Data protection law: basic guide & info (including for open data / big data startups)

This is a 1-page basic guide to data protection law, particularly relevant to open data / big data in cases where the data processed involve 'personal data'.

Data protection law in a nutshell

To tech folk, 'data protection' usually means IT security. To lawyers, 'data protection' usually means data protection laws. There's some overlap, but they're not the same. I'm just going to use 'data protection' in the legal sense.


Data protection is also not the same as privacy. Again, there's some overlap, but technically they're different. Data protection laws can even apply to public data, ie non-private personal data. Privacy law in the UK has largely been developed by the courts under Article 8 of the European Convention on Human Rights to protect people against the misuse of their private information (mostly, celebs who can afford to litigate).

There are also laws about the use of confidential information, which could cover some corporate commercial data:imageSo what's data protection really? Well, EU data protection laws apply to the 'processing' of 'personal data', with exceptions eg for national security, or processing for personal purposes like keeping your personal contacts in an electronic addressbook(though at least one council has tried to argue that bloggers should be liable under data protection laws - see the full correspondence).

Data protection laws are really broad because 'processing' is almost anything you can do with or to personal data where it's been digitised at some point in the process, including just storing, transmitting or disclosing personal data as well as actively working on it. And 'personal data' is basically anything that can be linked to an identified or identifiable living individual ('data subject'), so something that's not 'personal data' one minute could become 'personal data' the next if it's become linked to an identifiable person through big data crunching, for instance.

Data protection law requires 'controllers', ie anyone who controls the 'purposes and means' of processing personal data, to process personal data according to certain key principles (regarding not only the use or abuse of personal data but also issues such as data accuracy and security), with tighter rules for certain sensitive information like health-related data. Failure to do so may be punished, mainly by the regulator (who in serious cases can fine up to £500k in the UK), or in some very limited cases the affected data subjects could try to stop the processing or sue for compensation. Breach of principles could also be a criminal offence in some situations. Controllers must register with or notify the national regulator and pay fees.

The concept of anonymous data is recognised. The approach taken is quite binary, in the sense that if something is 'personal data', all data protection law rules apply to it, so it must be processed in compliance with the principles etc; whereas if it's not 'personal data' but anonymous data, then none of them do. Of course in actuality the dividing line is harder to draw, but the law is what it is. Many laws are like this, claiming to apply to things in different ways depending on whether or not they fit within a set category or categories, implicitly assuming that there are bright lines between them, when in fact it's often hard to work out which if any category a real situation fits into, and technological, social and business developments can make the dividing lines even blurrier over time.

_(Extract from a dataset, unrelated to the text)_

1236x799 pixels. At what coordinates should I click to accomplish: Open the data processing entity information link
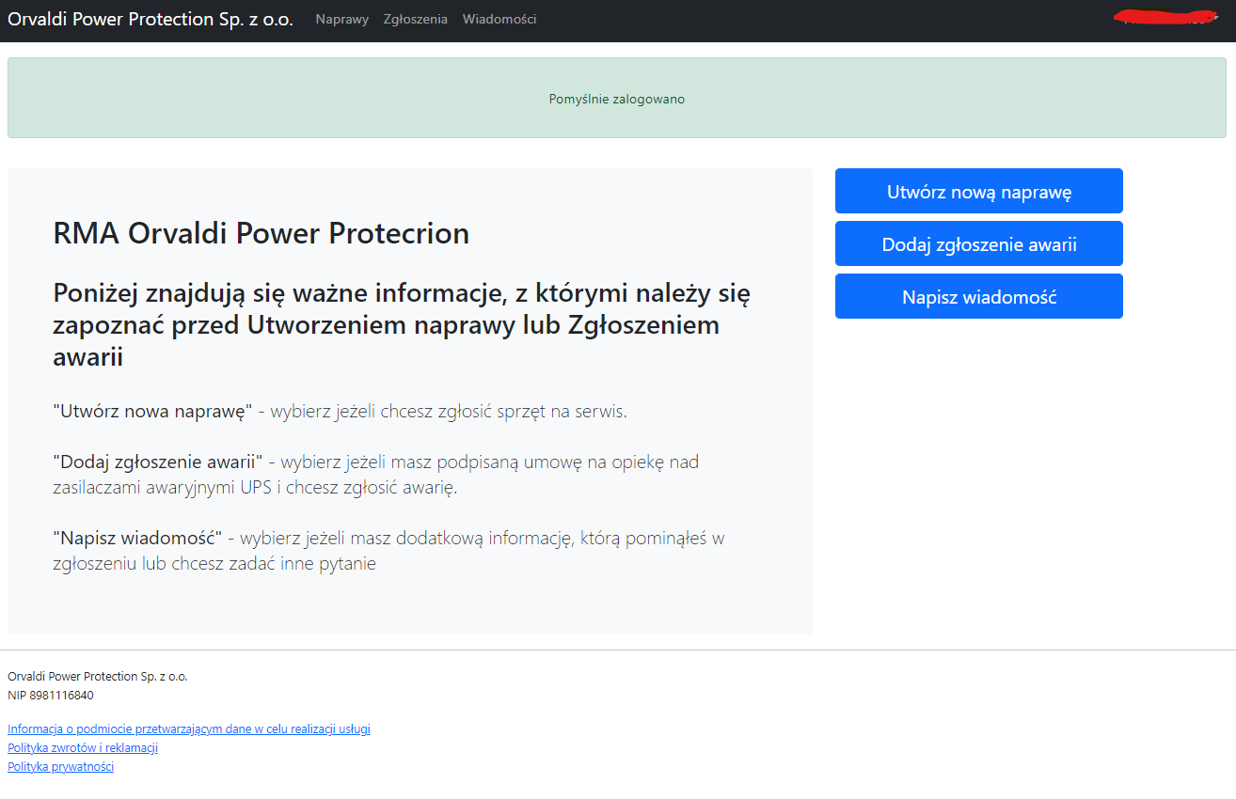coord(188,729)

Something is not 'personal data' if it's been anonymised so that individuals can't be identified by any means 'likely reasonably' to be used to attempt de-anonymisation, including by combining it with other data (note: that refers to the means likely to be used, not the means actually used: if you can re-identify, eg because the anonymisation hasn't been done very well, the 'anonymous' data are still personal data even if you don't actually do it). This again means that as re-identification methods improve, something which used to be anonymous data could become 'personal data' when techniques get to the point that the data could be deanonymised. [Clarification: the 'likely reasonably' wording is from the EU Directive. For the UK-specific position and summaries of cases, see the Anonymisation Code of Practice]

EU data protection law comes from the Data Protection Directive. This applies to countries in the European Economic Area (I've done a Venn diagram showing the differences between EEA, EU, Europe and Council of Europe). As this is a Directive, not a Regulation, EEA countries have room to implement it differently, so detailed data protection laws may vary with the country - and do, sometimes significantly. For example, some countries protect the 'personal data' of organisations as well as people (the UK doesn't). The rules on security are about a few paragraphs long in the UK, several pages long in Italy.

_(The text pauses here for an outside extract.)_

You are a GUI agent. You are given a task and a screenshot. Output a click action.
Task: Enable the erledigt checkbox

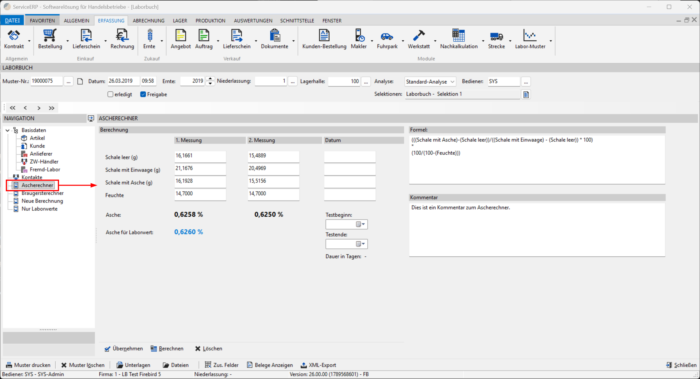[110, 94]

The ICO is the UK's data protection (and freedom of information) regulator. It's published lots of useful info both for data subjects and for those who process personal data, so do rootle around its website.

I should also mention the Article 29 Working Party, the group of EU data protection regulators collectively. It's produced many opinions and other documentation, including on:

So there's lots of guidance out there, it's just that most people who aren't data protection specialists don't know about it (and, of course, may not know how to understand or apply it in practice).

But note that regulators' guides and opinions aren't legally binding - only a court case can provide definitive guidance. However, if you follow a regulator's guidance, you're of course less likely to find yourself in its enforcement sights.

General info

There's basic info on UK data protection law plus guide to data protection including:

Remember that the ICO can take enforcement action for breaches (and has a policy on regulatory action). This can include imposing monetary penalties (framework, guide, procedures - and see what enforcement action it's taken so far including criminal prosecutions, and CSV of fines issued so far).

For organisations like startups

There's a checklist on data protection compliance, a checklist on collecting personal data, and a brief general guide for small businesses.

The ICO website has free training materials including videos and security guidance. You can ask the ICO for help, eg request an advisory visit to your organisation.

On privacy notices in particular, there are guides on:

The ICO has sectoral guidance including for non-profits and the health sector, and you can see its full list of guidance material, including specific guidance on certain areas like:

Regarding sensors etc and the infamous cookie law:

To keep up to date - the ICO has:

For data subjects (whose data are being processed)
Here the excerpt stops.